Author: kib
Date: Wed Sep 11 06:41:15 2013
New Revision: 255467
URL: http://svnweb.freebsd.org/changeset/base/255467

Log:
  Implement sendfile(2) for the posix shared memory segment file descriptor,
  in addition to the regular files.
  
  Requested by: alc
  Discussed with:       emaste
  Tested by:    pho (previous version)
  Sponsored by: The FreeBSD Foundation
  Approved by:  re (hrs)

Modified:
  head/sys/kern/uipc_shm.c
  head/sys/kern/uipc_syscalls.c

Modified: head/sys/kern/uipc_shm.c
==============================================================================
--- head/sys/kern/uipc_shm.c    Wed Sep 11 06:16:12 2013        (r255466)
+++ head/sys/kern/uipc_shm.c    Wed Sep 11 06:41:15 2013        (r255467)
@@ -134,7 +134,7 @@ static struct fileops shm_ops = {
        .fo_close = shm_close,
        .fo_chmod = shm_chmod,
        .fo_chown = shm_chown,
-       .fo_sendfile = invfo_sendfile,
+       .fo_sendfile = vn_sendfile,
        .fo_seek = shm_seek,
        .fo_flags = DFLAG_PASSABLE | DFLAG_SEEKABLE
 };

Modified: head/sys/kern/uipc_syscalls.c
==============================================================================
--- head/sys/kern/uipc_syscalls.c       Wed Sep 11 06:16:12 2013        
(r255466)
+++ head/sys/kern/uipc_syscalls.c       Wed Sep 11 06:41:15 2013        
(r255467)
@@ -45,6 +45,7 @@ __FBSDID("$FreeBSD$");
 #include <sys/param.h>
 #include <sys/systm.h>
 #include <sys/capability.h>
+#include <sys/condvar.h>
 #include <sys/kernel.h>
 #include <sys/lock.h>
 #include <sys/mutex.h>
@@ -57,6 +58,7 @@ __FBSDID("$FreeBSD$");
 #include <sys/file.h>
 #include <sys/filio.h>
 #include <sys/jail.h>
+#include <sys/mman.h>
 #include <sys/mount.h>
 #include <sys/mbuf.h>
 #include <sys/protosw.h>
@@ -86,7 +88,7 @@ __FBSDID("$FreeBSD$");
 #include <vm/vm_param.h>
 #include <vm/vm_object.h>
 #include <vm/vm_page.h>
-#include <vm/vm_pageout.h>
+#include <vm/vm_pager.h>
 #include <vm/vm_kern.h>
 #include <vm/vm_extern.h>
 
@@ -1850,8 +1852,6 @@ getsockaddr(namp, uaddr, len)

**Collected data**

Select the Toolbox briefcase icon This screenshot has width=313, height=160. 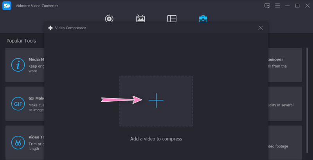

**Exercise prompt**
In the FreeBSD commit text, which function becomes the .fo_sendfile entry in uipc_shm.c in place of invfo_sendfile?

**Final result**
vn_sendfile